Yelp: Don’t leave home without it
Although tens of millions of savvy Internet consumers know about Yelp, I find that an amazing number of broadcast and publishing pooh-bahs still haven’t heard of it. That’s too bad, because it means they not only are fated to eat an unnecessary number of bad meals but also because they can’t fully appreciate how modern consumers use the interactive media.
If you work in the media and haven’t taken the trouble at this late date to learn how the Internet functions as a complex social ecosystem (having a Facebook page and Twitter account are not enough), then a case could be made that this short dissertation won’t do much good. But everyone’s got to start somewhere and this is as good a place as any. So here’s my advice:
If you are now drawing or ever hope to draw a paycheck from a media company, then check out Yelp.Com so you can see a perfect example of the social behavior of the web in action.
For the uninitiated, Yelp is a website where visitors get and give information about restaurants, merchants and, increasingly, services ranging from physicians to dishwasher repairmen. Visitors are encouraged to write reviews for every establishment they visit and rate them with one to five stars. Yelp keeps a running average of stars and even conveniently tracks the star trend over the prior six months.
Founded in 2004 and now covering 28 locations, Yelp had some 28 million visitors in the last 30 days, according to Compete.Com. A start-up founded by two former PayPal executives, Yelp has been backed to date by at least $31 million in angel and venture funding.
The business model of the 200-employee company is to sell ads to restaurants and other merchants. Because the company is private, its financial performance is not disclosed. TechCrunch estimated in 2008 that Yelp generated less than $1 million in monthly sales. If so, the company would be quite a way from being profitable.

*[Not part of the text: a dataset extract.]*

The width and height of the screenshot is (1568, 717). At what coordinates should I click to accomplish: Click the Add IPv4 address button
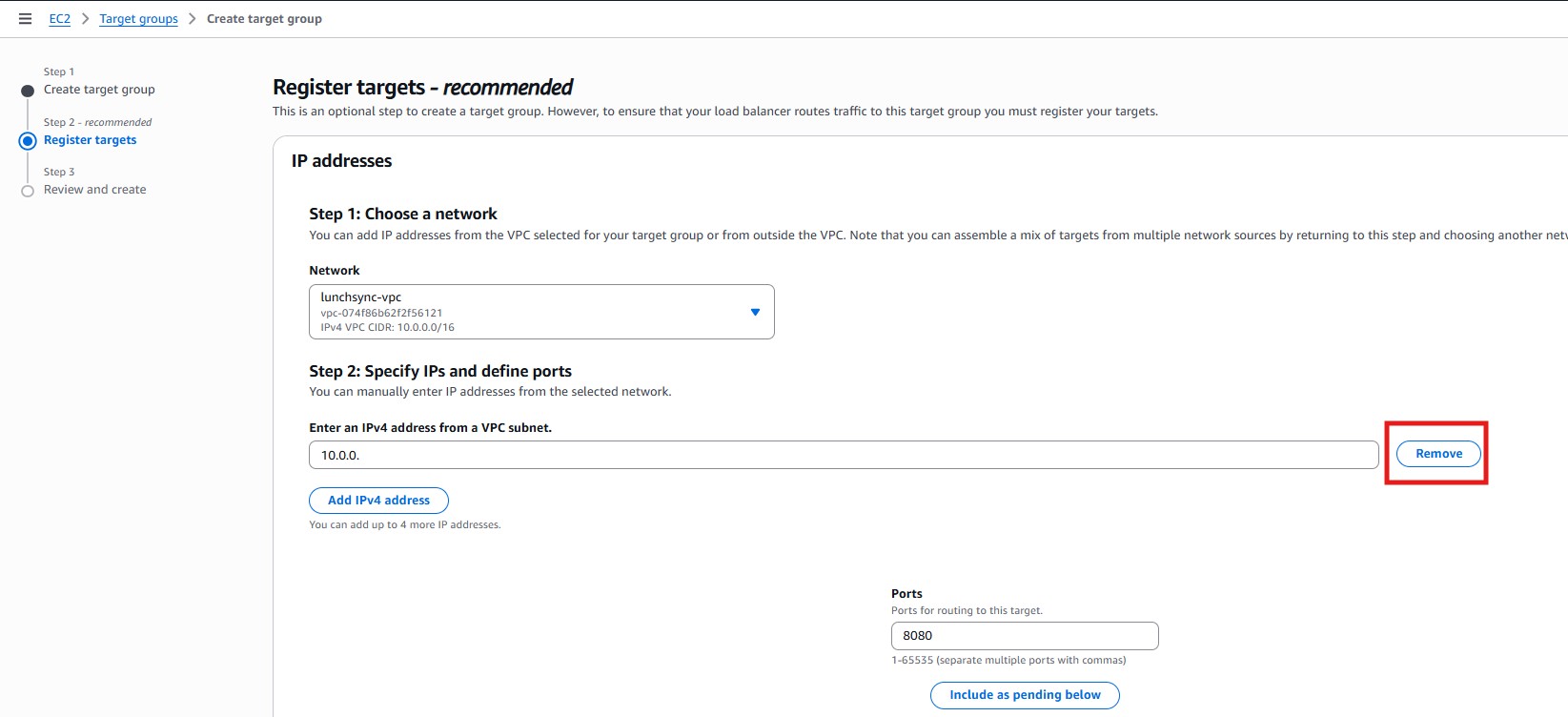pos(378,501)

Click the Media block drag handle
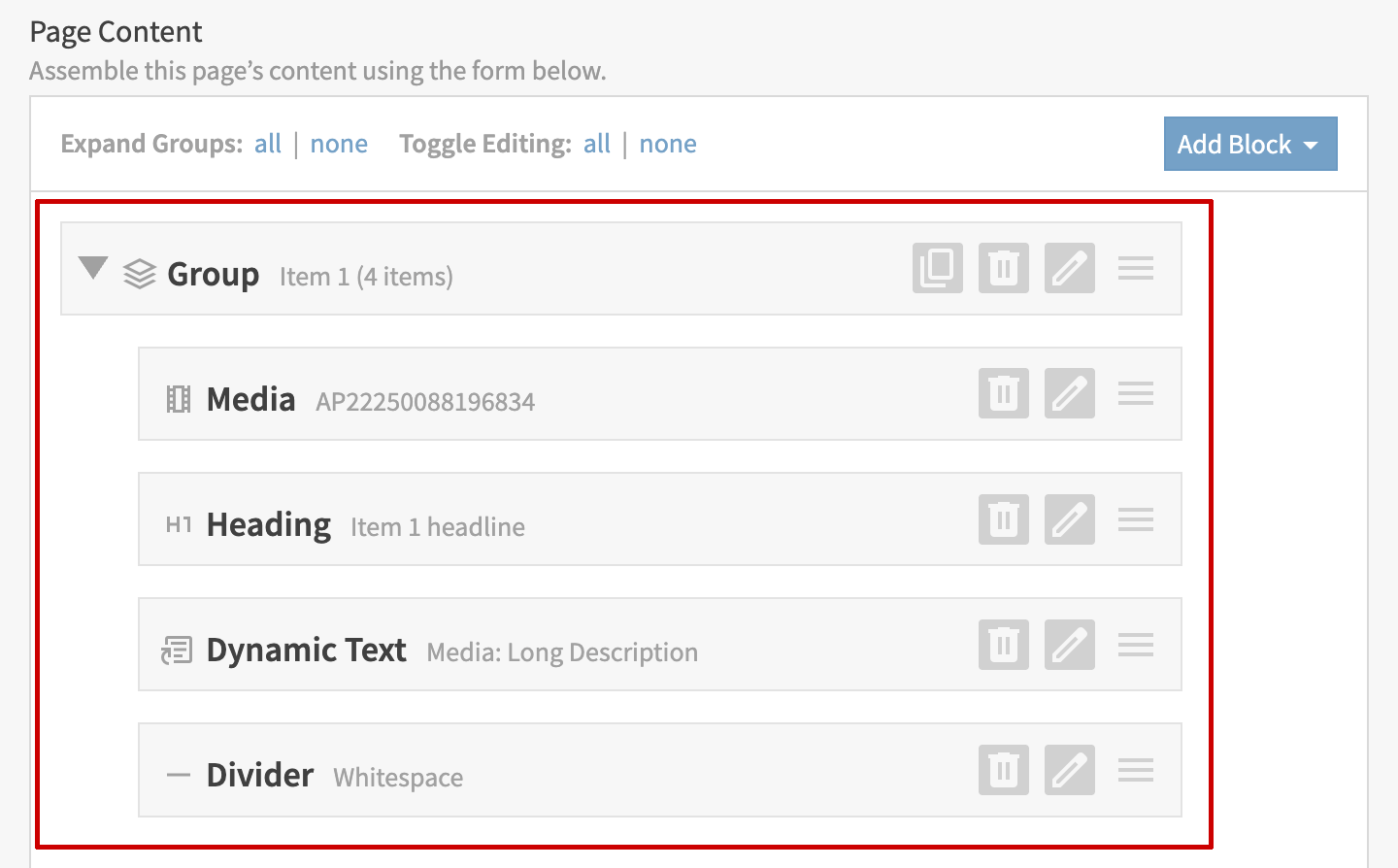point(1135,393)
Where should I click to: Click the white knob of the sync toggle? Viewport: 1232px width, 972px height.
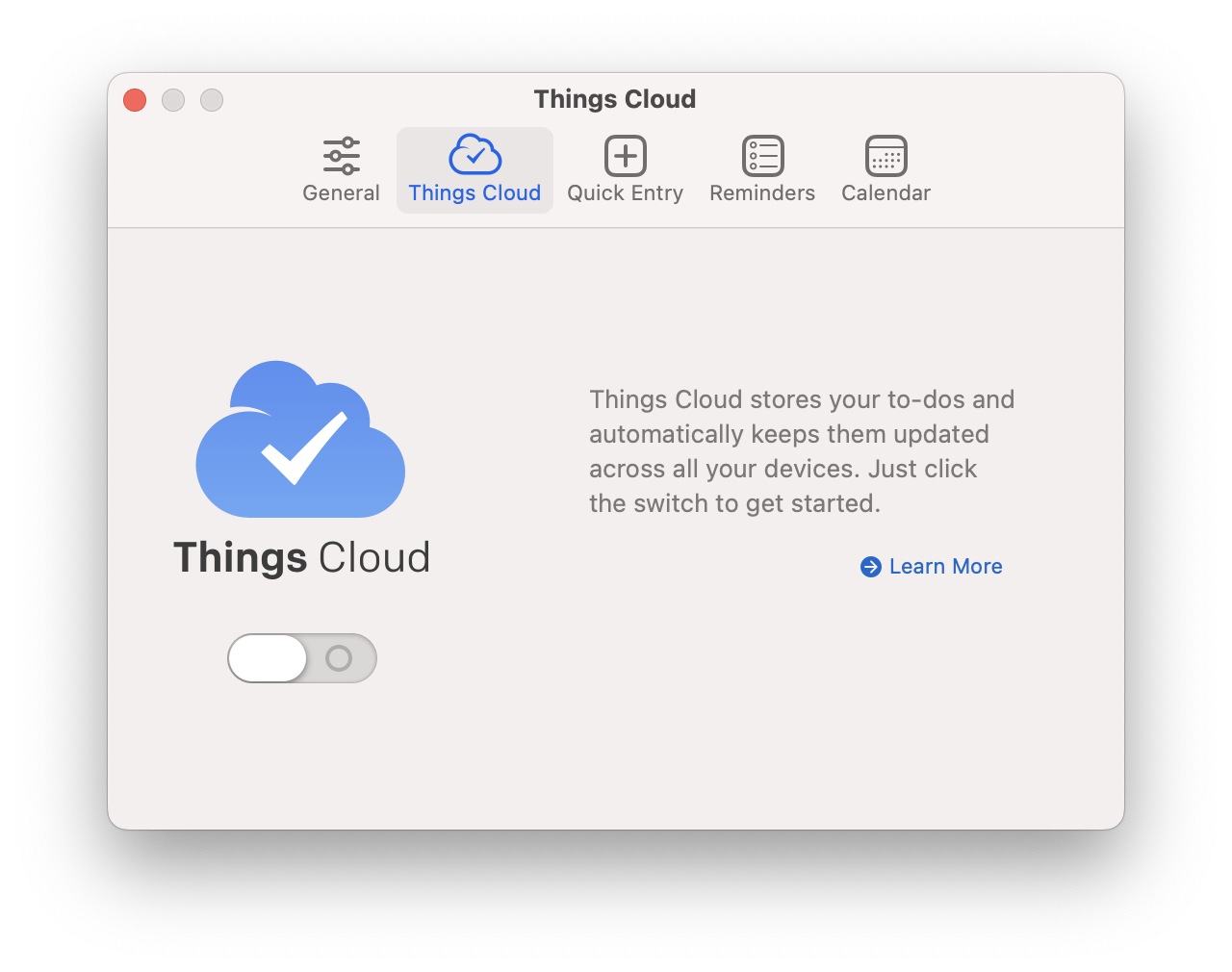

Yelp says it has published more than 7 million reviews from inception, each of them generated by individual users because there is no staff to write them. Thus, Yelp actually is attracting a vast amount of the sort of inexpensive and compelling user-generated content that many media companies have spent tons of money to try to acquire – but typically with scant success.
Apart from seeing some frighteningly atrocious spelling, I have been struck time and again over the years by the wit, thoroughness and fairness that most Yelpers put into their reviews. With good reason, too, because each author is identified by first name and last initial and a link back to all of her previous reviews.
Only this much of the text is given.